Updated: Sep 14, 2021
In Star Wars Episode IV: A New Hope, Obi-Wan Kenobi begins training Luke Skywalker using a floating droid equipped with tiny lasers. The droid floats through the air and fires at Skywalker, who must defend himself using a lightsaber – blindfolded. He, predictably, fails badly. Obi-Wan Kenobi then encourages him to regain his focus and to use “The Force” to feel the droid’s movements and predict the threat. Only then can Skywalker successfully navigate the exercise.

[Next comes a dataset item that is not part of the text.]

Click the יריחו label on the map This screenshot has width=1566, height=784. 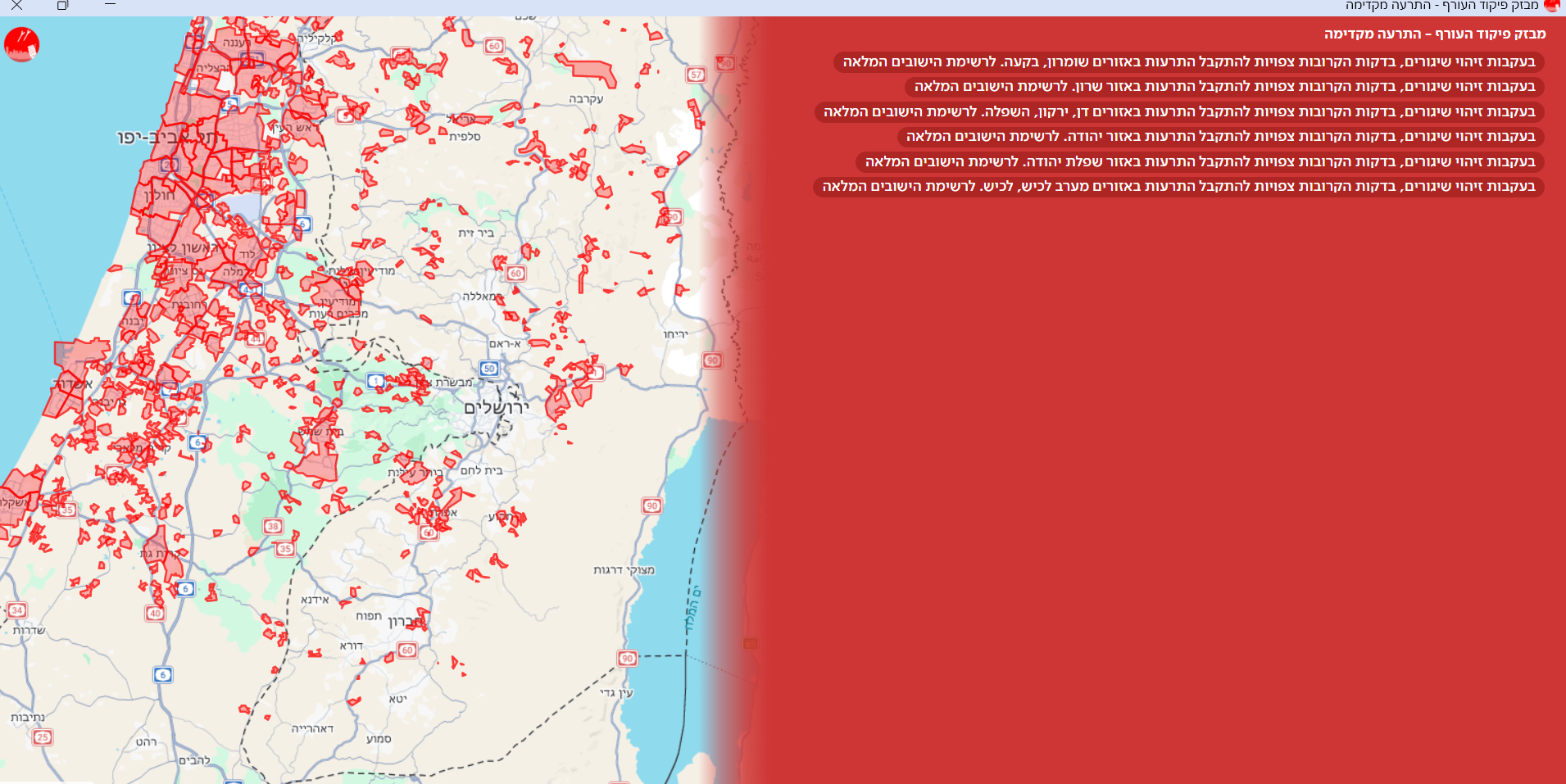coord(675,334)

Those of us who have not yet attained “Jedi Master” status cannot count on ever having the same skill as Luke Skywalker. We have no choice but to take in signals from the tangible world around us, evaluate them, and make decisions. The complexity of the world often makes it feel as though we are blindfolded, though. Statistical techniques have long been useful in pulling back that blindfold. Here we summarize a few of the concepts that may help leaders gain new insights from the data around them – and to help those same leaders perform more like Jedi masters.
For this discussion we will distinguish between two main types of problem: regression and classification. We distinguish the two based on whether we are trying to understand a relationship (how one thing changes relative to another – regression) or whether we are trying to predict whether something belongs in one group or another (how likely it is that Thing A belongs to Group 1 – classification). If you are trying to find statistical relationships, you are likely solving one of these classes of problem.
Regression problems are likely familiar to most people in the form of the basic linear regression, or least squares regression. This technique attempts to fit a line to predict one parameter as a function of another (or several others for multiple linear regression). Think of height and weight.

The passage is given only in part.